Advances Reported in Phase I/II Trials of Radioimmunotherapy for Breast Cancer

PRINCETON, NJ--New approaches in radioimmunotherapy for patients
with advanced breast cancer have had promising preliminary results,
according to research presented at the Fifth Conference on Radioimmunodetection
and Radioimmunotherapy of Cancer.

Treatment with alpha-interferon to increase expression of target
antigen on tumor surfaces has been moderately well-tolerated and
resulted in a few clinical responses, according to the preliminary
results of a phase II clinical trial described by James L. Murray,
MD, of the University of Texas M.D. Anderson Cancer Center. Other
speakers at the meeting described separate phase I dose-escalation
trials of iodine 131-labeled and yttrium 90-labeled antibodies
with autologous stem cell support.

The trial at M.D. Anderson was based on the observations that
the TAG-72 antigen is expressed by breast cancer cells and that,
in animal models, treatment with interferon led to improved targeting
of TAG-72-directed radioimmunotherapy and an enhanced therapeutic
response. A phase I study at Memorial Sloan-Kettering Cancer Center
had previously shown that treatment with 131I-labeled CC49 (an
anti-TAG-72 murine monoclonal antibody) resulted in favorable
antibody targeting and limited toxicity in patients with breast
cancer.

The primary aim of the present trial was to determine whether
interferon could enhance targeting, biodistribution, and efficacy
of radioimmunotherapy in patients with recurrent breast cancer.
Fifteen patients were treated. All had skin or soft-tissue disease
that was biopsied serially to measure tumor antigen up-regulation.

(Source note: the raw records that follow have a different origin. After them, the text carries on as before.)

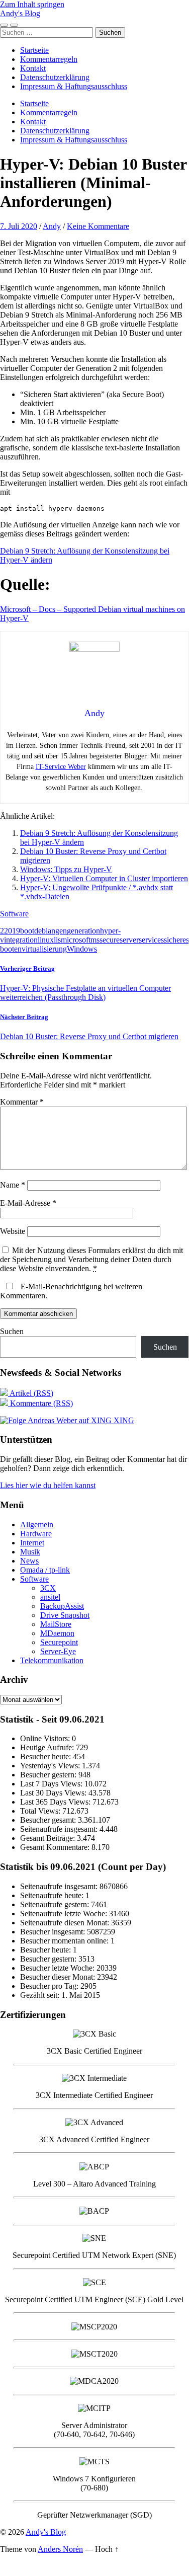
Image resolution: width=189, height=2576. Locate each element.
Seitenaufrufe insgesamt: (60, 1829)
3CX (48, 1588)
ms (95, 939)
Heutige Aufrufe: (48, 1747)
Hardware (36, 1533)
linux (46, 939)
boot (27, 930)
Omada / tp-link (45, 1570)
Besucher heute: (46, 1756)
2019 (12, 930)
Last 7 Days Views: (52, 1783)
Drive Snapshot (64, 1615)
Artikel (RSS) (30, 1393)
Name (12, 1185)
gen (61, 930)
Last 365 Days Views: (56, 1802)
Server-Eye (58, 1651)
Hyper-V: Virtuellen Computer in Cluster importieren (104, 878)
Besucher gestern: (49, 1774)
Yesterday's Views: (51, 1765)
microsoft (75, 939)
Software (14, 913)
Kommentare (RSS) (40, 1403)
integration (21, 939)
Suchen (12, 1331)
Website (12, 1231)
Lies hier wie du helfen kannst (48, 1485)
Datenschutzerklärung (54, 77)
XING (123, 1420)
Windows (82, 949)
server (129, 939)
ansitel (50, 1597)
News (29, 1560)
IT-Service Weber (61, 766)
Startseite (34, 50)
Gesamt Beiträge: (48, 1838)
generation (83, 930)
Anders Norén (60, 2549)
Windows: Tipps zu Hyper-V (66, 869)
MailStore (55, 1624)
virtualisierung (44, 949)
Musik (30, 1551)
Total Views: (41, 1811)
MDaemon (57, 1633)
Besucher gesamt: (49, 1820)
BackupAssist (62, 1606)
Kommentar (22, 1102)
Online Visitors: (46, 1738)
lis (57, 939)
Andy (52, 226)
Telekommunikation (51, 1660)
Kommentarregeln (48, 59)
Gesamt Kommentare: (55, 1847)
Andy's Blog (20, 13)
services (151, 939)
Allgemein (36, 1524)
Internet (32, 1542)
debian (44, 930)
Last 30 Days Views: (54, 1792)
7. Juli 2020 (18, 226)
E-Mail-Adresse (28, 1203)
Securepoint (59, 1642)
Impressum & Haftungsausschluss (73, 86)
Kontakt (33, 68)
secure (110, 939)
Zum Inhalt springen (32, 4)
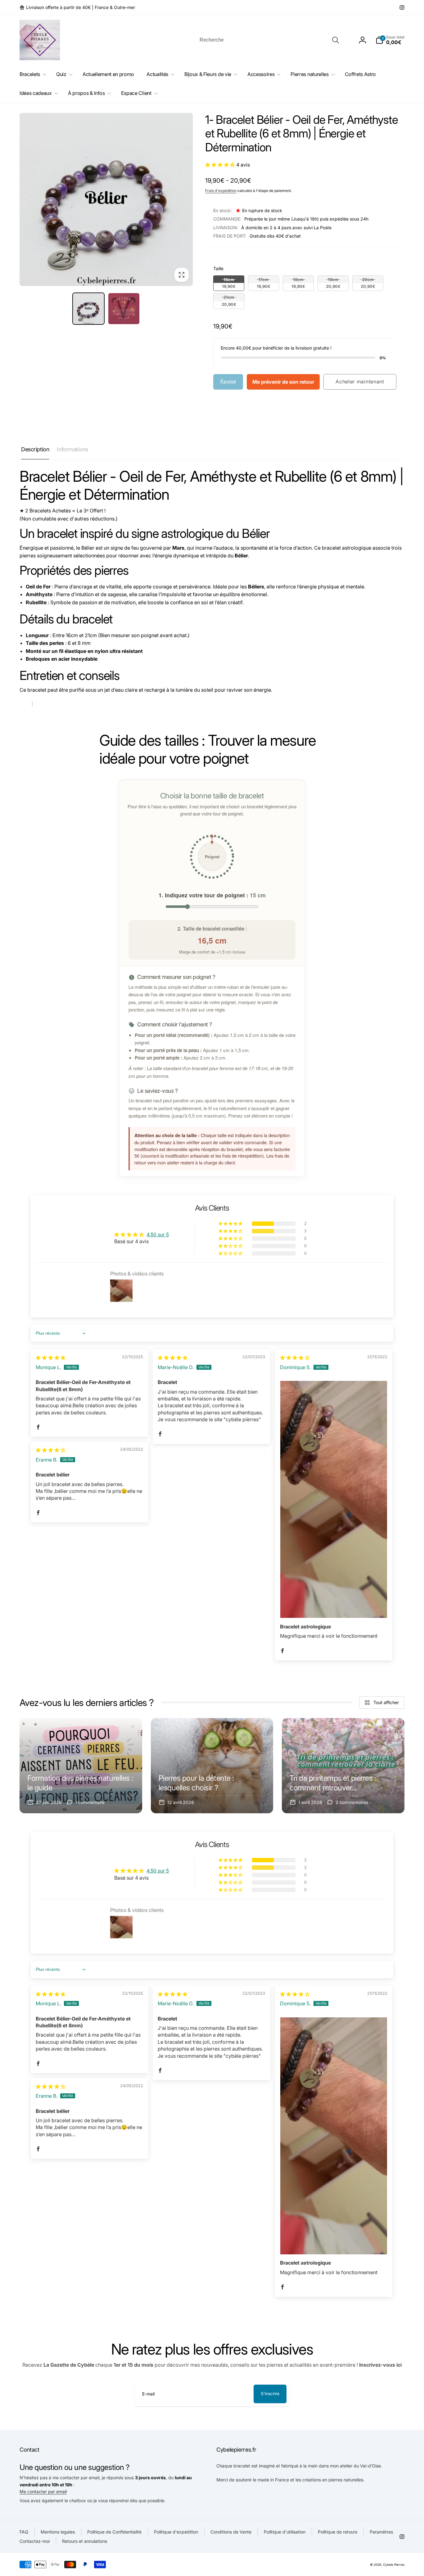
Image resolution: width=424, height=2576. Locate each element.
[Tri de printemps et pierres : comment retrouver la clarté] (343, 1765)
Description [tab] (35, 449)
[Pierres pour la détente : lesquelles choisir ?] (212, 1765)
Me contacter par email (43, 2491)
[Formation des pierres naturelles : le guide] (81, 1765)
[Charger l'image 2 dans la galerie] (123, 308)
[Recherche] (335, 40)
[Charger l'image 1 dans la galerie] (88, 308)
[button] (390, 40)
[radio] (228, 283)
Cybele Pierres (393, 2564)
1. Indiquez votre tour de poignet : (212, 895)
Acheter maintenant (360, 381)
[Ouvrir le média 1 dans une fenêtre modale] (106, 199)
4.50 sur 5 (158, 1234)
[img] (50, 1358)
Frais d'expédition (221, 190)
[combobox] (268, 40)
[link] (77, 7)
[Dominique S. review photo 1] (333, 1499)
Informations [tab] (72, 449)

After the initial skin or lymph node biopsy was obtained, patients
were randomized, with one group beginning daily alpha-interferon
treatment. After 3 days, patients received a tracer dose of 131I-labeled
CC49. Tumor biopsies were obtained 2 days later and analyzed immunohistochemically
for antigen up-regulation.

Following dosimetry studies, all patients then received treatment
with the antibody in amounts calculated to deliver less than 200
cGy to the bone marrow, resulting in doses of 60 to 75 mCi/m².
The seven patients initially randomized to receive interferon
continued to receive it for a total of 14 days. The second group
began 14 days' treatment with interferon simultaneously with the
radiolabeled antibody.

The serial immunohistochemistry studies showed a mean increase
in tumor TAG-72 expression of 46% in patients pretreated with
interferon-alpha, compared with minimal up-regulation in the control
group. The calculated radiation dose to red marrow was increased
by 15% to 20% in patients receiving interferon, compared with
controls. Pretreatment also resulted in somewhat longer blood
retention time of the radioantibody.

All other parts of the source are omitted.